Toujours il s’excusait. C’était la réplique clef de son répertoire de jocrisse. Il porta à l’épaule le fusil à répétition, libéra le cran de sûreté.

— Excuse-moi, dit-il encore.

Le père Fairing parlait aux rats. Profane parlait aux alligators. Il tira. L’alligator sursauta, fit un écart en arrière, battit de la queue un instant, et ne bougea plus. Le sang se mit à suinter, amibien, en composant avec la pâle luminosité de l’eau des motifs mouvants. Et brusquement, la lampe électrique s’éteignit.

2

Gouverneur (« Roony ») Winsome, juché sur sa grotesque machine à café expresso, fumait un cigare mince, noir et tordu, tout en jetant à la femme, dans la chambre voisine, des regards lugubres. L’appartement, très haut perché au-dessus de Riverside Drive, comportait quelque treize pièces. Toutes décorées dans le style homosexuel primitif, et disposées de telle sorte qu’elles offraient ce que les auteurs du siècle dernier se plaisaient à appeler des « perspectives » quand les portes communicantes étaient ouvertes, comme c’était maintenant le cas.

Mafia, sa femme, couchée sur le lit, jouait avec Fang, le chat. Pour le moment, elle était nue et agitait un soutien-gorge gonflable devant les griffes impuissantes de Fang, qui était siamois, gris et névrosé. « ’Ti-chat, « ’Ti-chat, disait-elle. Il était fâché, ’ti-chat, il voulait faire joujou avec ’ti-bonnet ; ’ti-minou-minoufle, va ! »

« Misère, songeait Winsome, une intellectuelle. Il a fallu que je me dégotte une intellectuelle. Elles font toutes de la régression. »

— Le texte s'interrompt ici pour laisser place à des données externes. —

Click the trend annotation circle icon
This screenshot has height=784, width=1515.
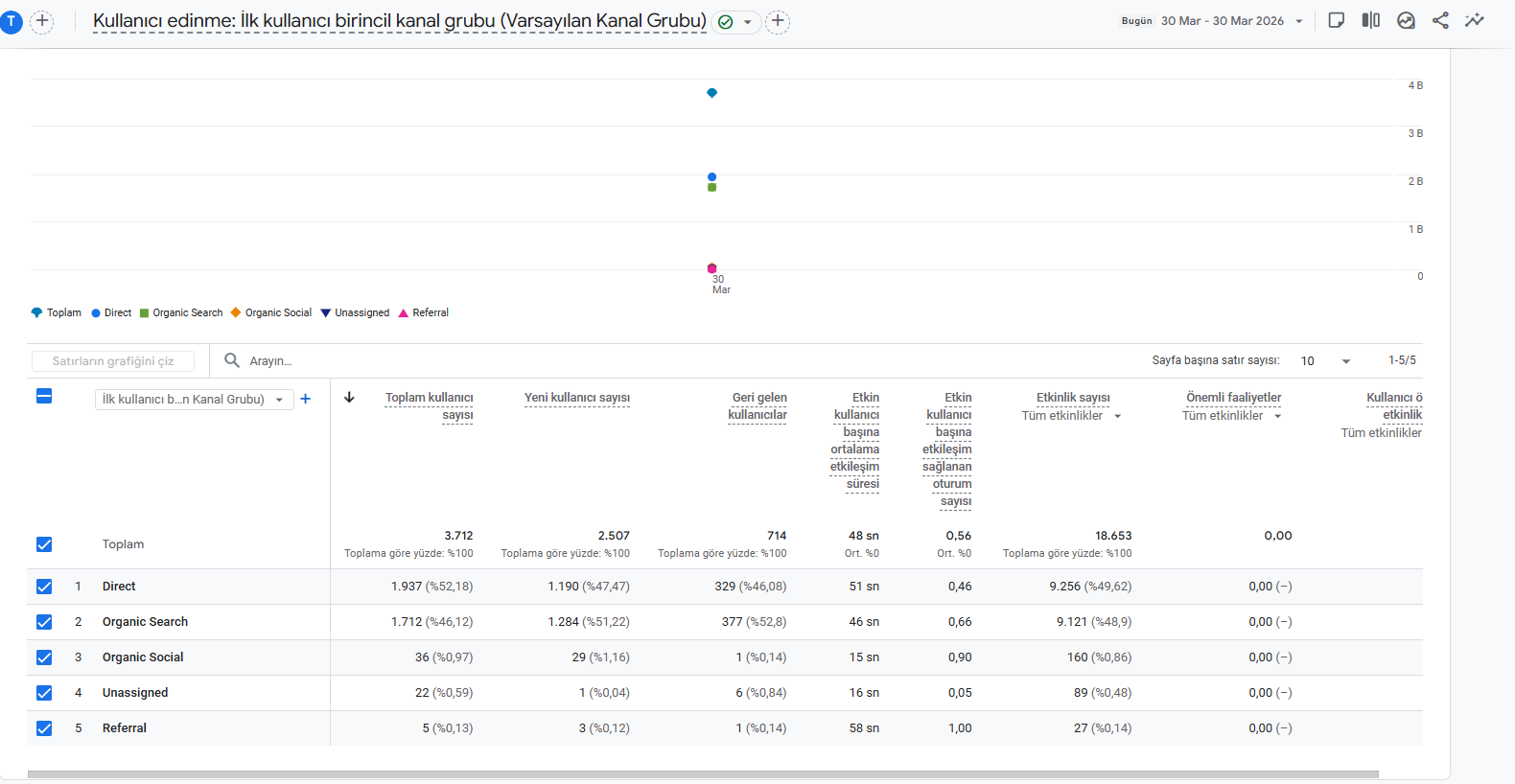pos(1406,20)
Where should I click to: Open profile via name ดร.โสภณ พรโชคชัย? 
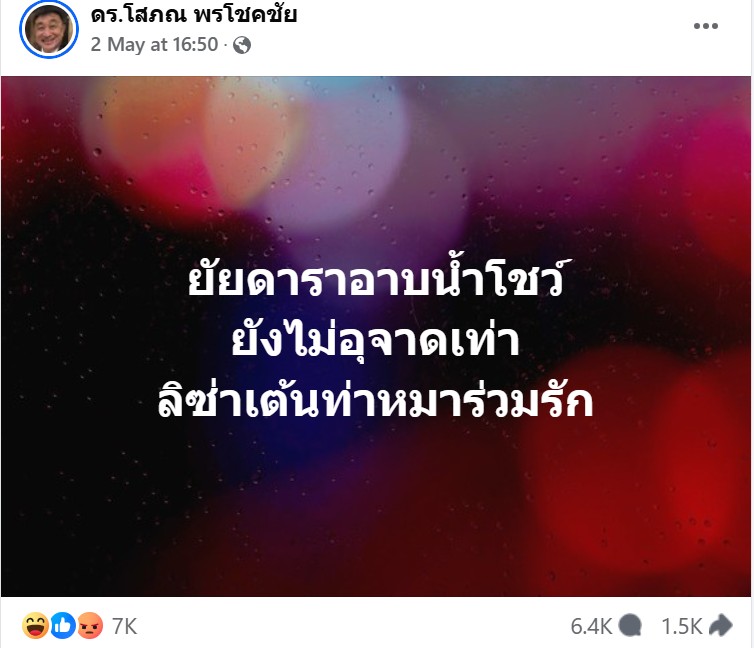(x=194, y=14)
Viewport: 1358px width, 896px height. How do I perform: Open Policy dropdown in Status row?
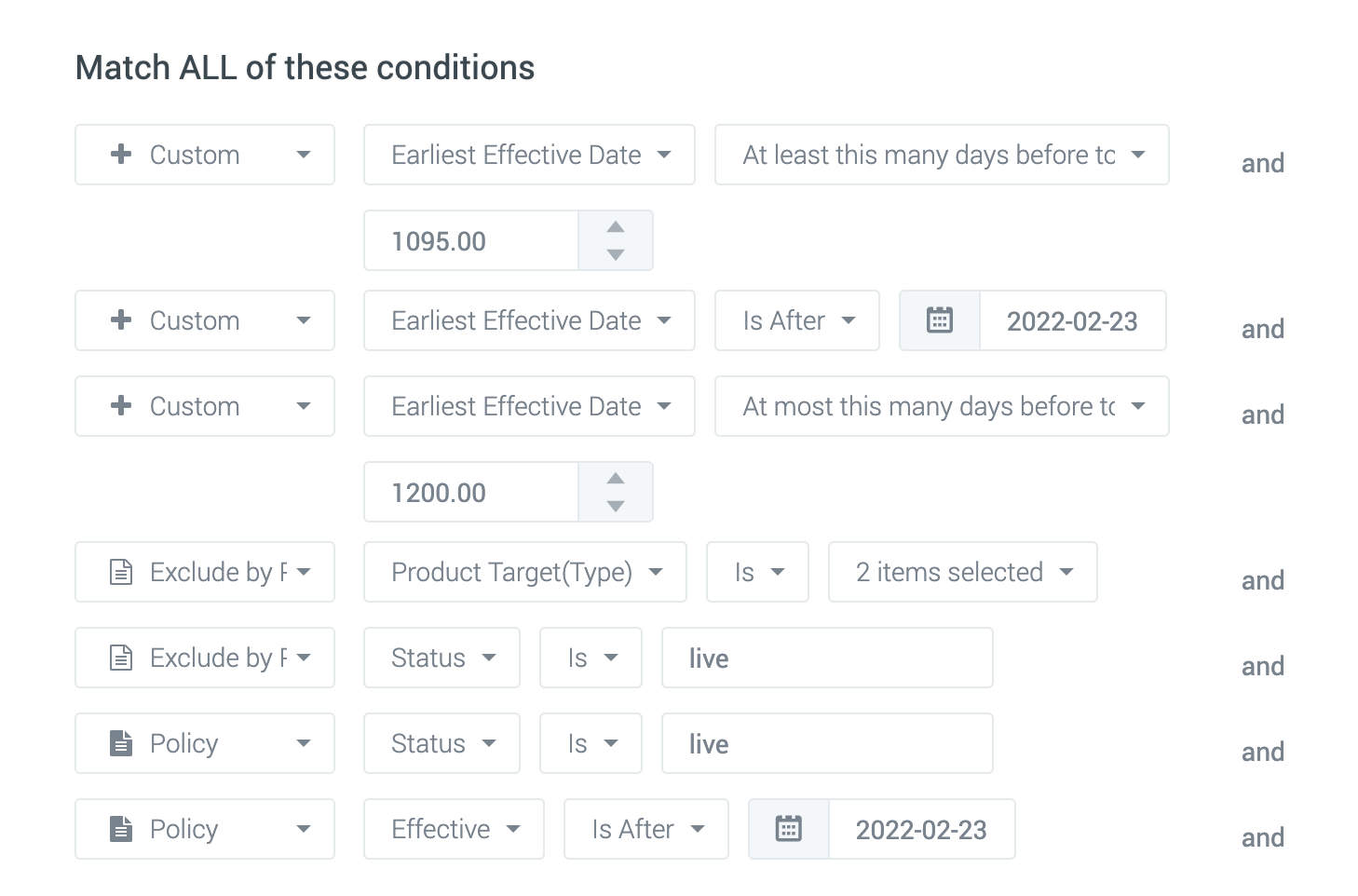[205, 743]

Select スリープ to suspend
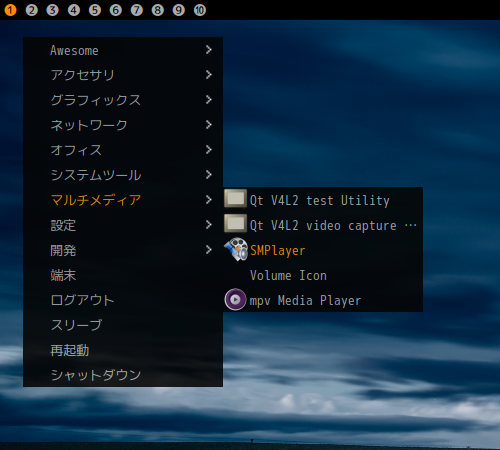[x=123, y=325]

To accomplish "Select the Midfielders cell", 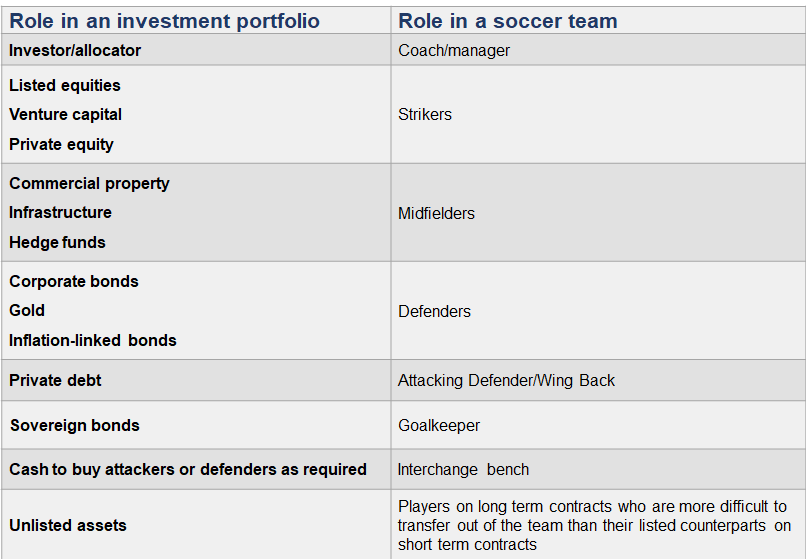I will pos(436,213).
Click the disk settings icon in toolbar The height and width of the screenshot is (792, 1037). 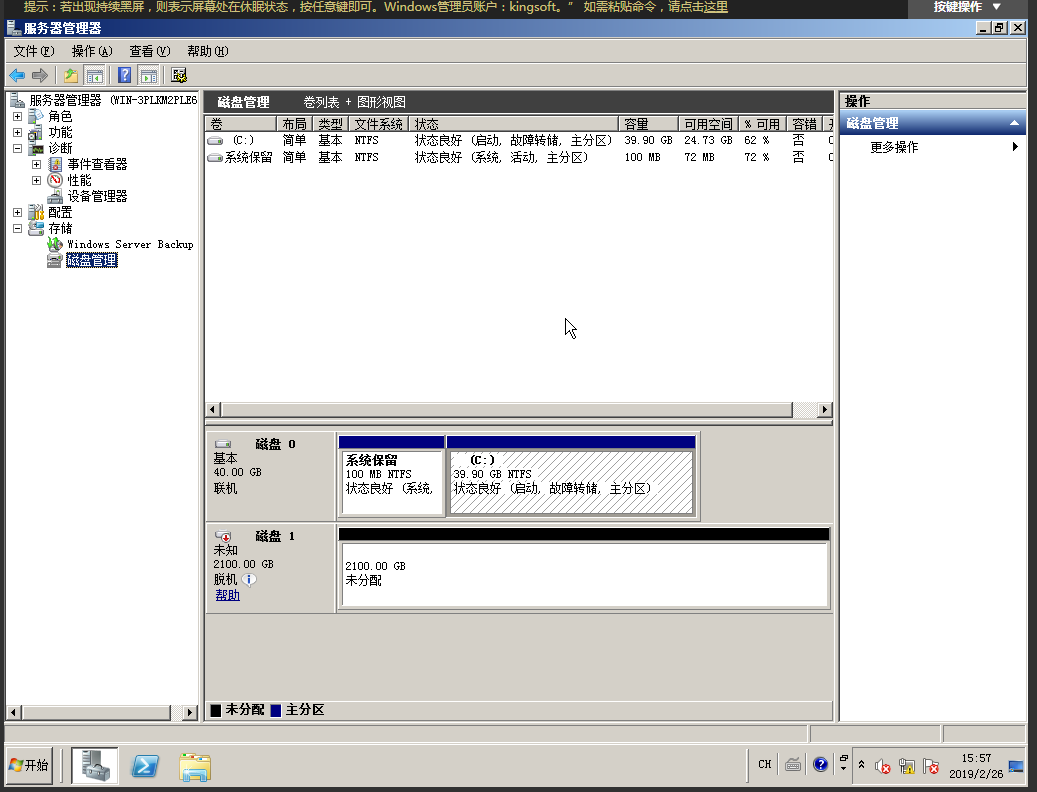coord(179,75)
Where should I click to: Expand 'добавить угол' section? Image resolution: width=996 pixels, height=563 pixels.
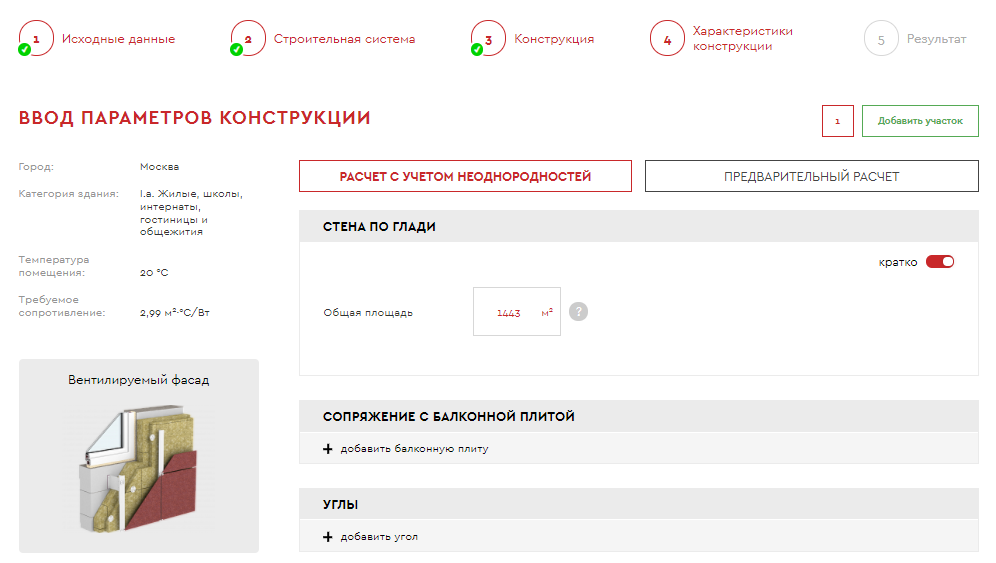[x=379, y=537]
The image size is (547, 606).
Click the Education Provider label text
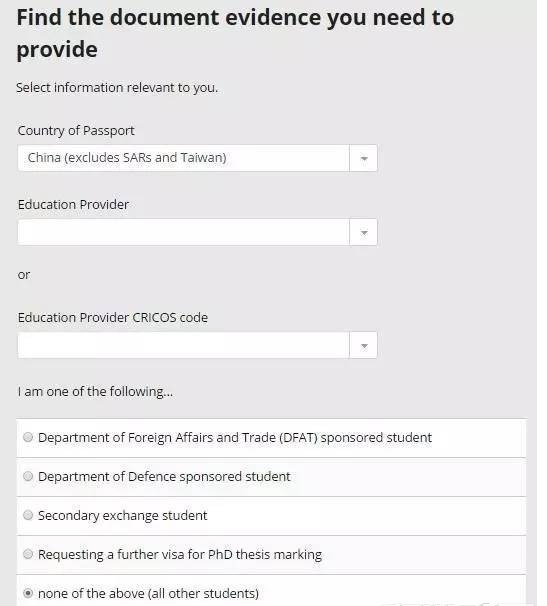coord(73,204)
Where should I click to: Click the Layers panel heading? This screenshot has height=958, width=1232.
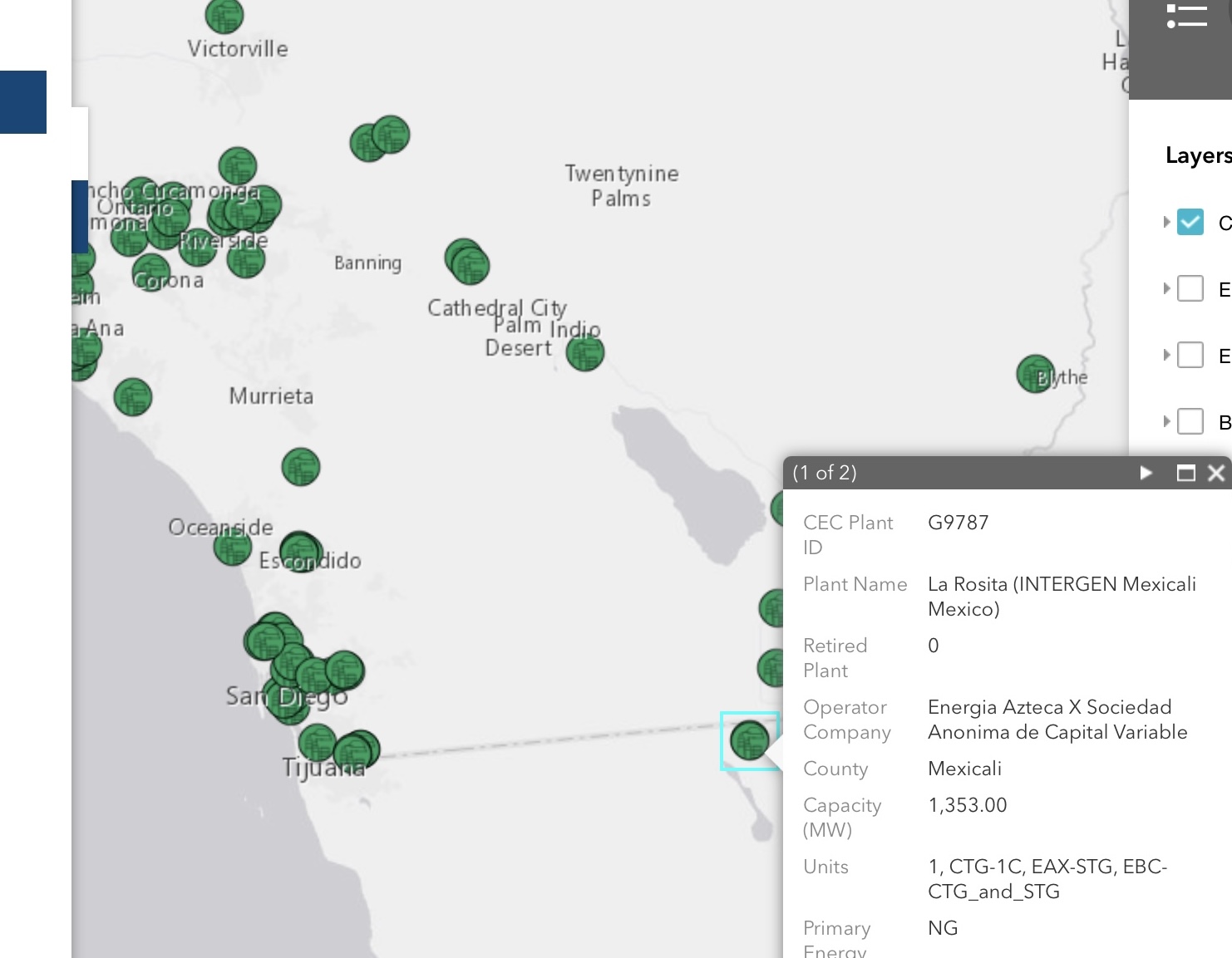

Le cigare venait de chez Bloomingdale, qualité supérieure : procuré par Charisma quelques mois plus tôt, pendant l’une de ses intermittentes tentatives de gagner sa vie ; à l’époque, il était expéditionnaire. Winsome se promit de voir la placière de chez Lord and Taylor’s2, une frêle jeune fille qui rêvait d’être un jour vendeuse au rayon maroquinerie. La camelote était hautement appréciée par les fumeurs de cigares, au même titre que les Chivers Regal Scotch et la marijuana noire de Panama.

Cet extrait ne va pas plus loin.